Reduce Sodium intake
Sodium is an essential electrolyte and we do require it daily however, over consumption, through dietary means, can place a strain on the cardiovascular system. Sodium, in excess, can contribute to fluid retention and increased vascular pressure which, in turn, can contribute to elevations in blood pressure. Ideally, not adding sodium (table salt) to food whilst cooking will ensure you consume minimal amounts of sodium, as vegetables do contain a small amount of natural sodium.
Exercise is essential to maintain optimal health and improve our weight and subsequently, our BMI. As well as this, it is crucial to maintain the strength and health of our heart. The best form of exercise for cardiovascular health has been found to be interval training- short bursts of high intensity exercise with slightly longer periods of active recovery. Continuously raising and lowering heart rate improves vascular function, burns calories, and enables the body to normalise and balance glucose and cholesterol levels. Try High Intensity Interval Training (HIIT). It’s a new, short, but effective exercise routine.

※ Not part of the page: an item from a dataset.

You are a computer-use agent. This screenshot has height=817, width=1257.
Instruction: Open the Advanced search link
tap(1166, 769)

It is believed that 15 minutes of HIIT burns more calories than jogging on a treadmill for an hour, and it’s great for your heart!
Consume a balanced diet
Many diets have been investigated for the beneficial effect they can have on our heart health. The most investigated diet is, The Mediterranean Diet. The Mediterranean Diet is high in polyunsaturated and monounsaturated fatty acids, low in saturated fats and animal protein, high in fresh fruit and vegetables, nuts and seeds and limited in dairy and contains a modest amount of fresh fish. It also contains a daily glass of red wine. There is minimal, if any, sugar and refined carbohydrates and the carbohydrates consumed are complex in nature (whole wheat, whole grains). Those who consume a classically, Mediterranean Diet, have a lower incidence of high blood pressure and heart disease. Resveratrol found in the skin of red grapes and thus, in red wine, has been shown to exhibit potent antioxidant activity to the heart and cardiovascular system. It assists in cell rejuvenation and prevents cardiac cell death, thus improving the functioning of the heart.

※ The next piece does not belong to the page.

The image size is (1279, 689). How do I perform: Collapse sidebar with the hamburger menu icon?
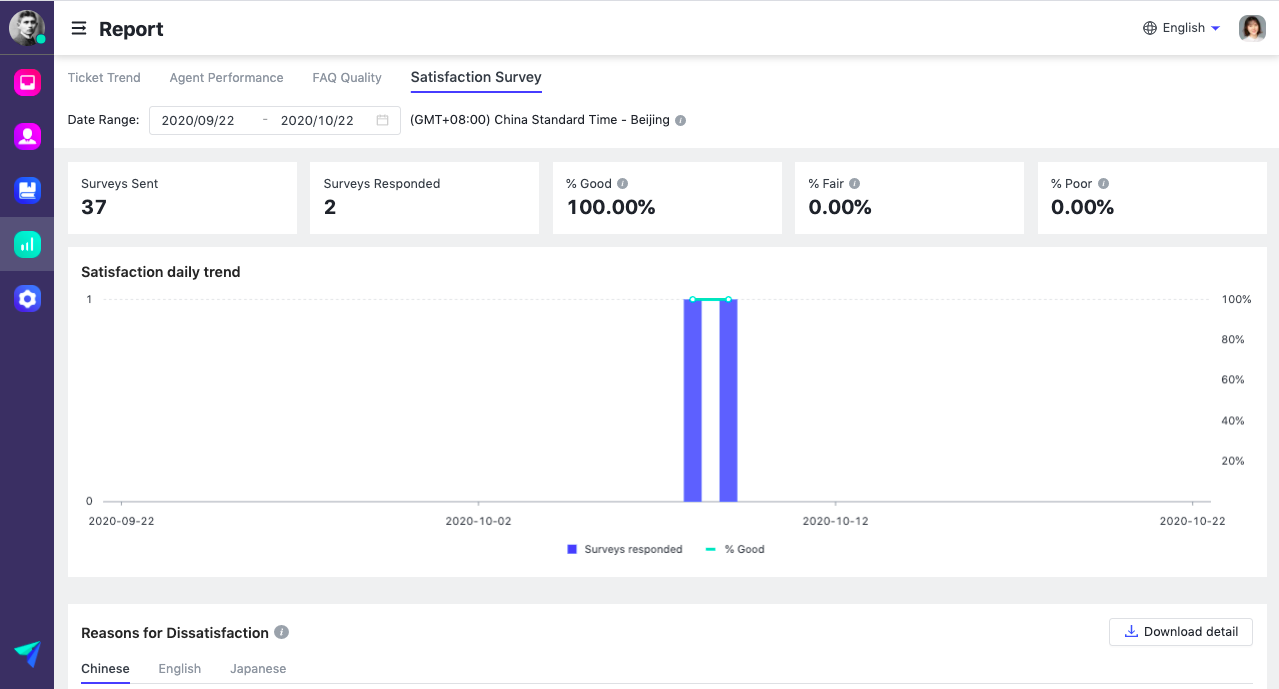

Smoking or the use of any tobacco products, has a strong link to the development of heart disease. The carbon monoxide present in cigarette smoke replaces some of the oxygen in your blood. This as a result, increases blood pressure and heart rate, causing the heart to work and pump harder to supply enough oxygen to the body. Even social smoking can be detrimental to heart health. The good news, though, is that your heart disease risk begins to lower soon after quitting, in fact, it starts to lower 1 year after quitting and after 15 years of cessation, coronary heart disease risk drops to that of almost a non-smoker. The sooner you stop smoking, the better it is.
Ensure healthy cholesterol levels
Cholesterol is produced by our liver daily and is required for many bodily and cellular functions however, in excess, it can negatively influence our heart health. When cholesterol levels are elevated, for prolonged periods of time, it can contribute to the development of fatty deposits also known as, plaque, in the arteries. These fatty deposits can increase blood pressure as well as contribute to reduced functioning of the heart and can be very detrimental to health, in the long term.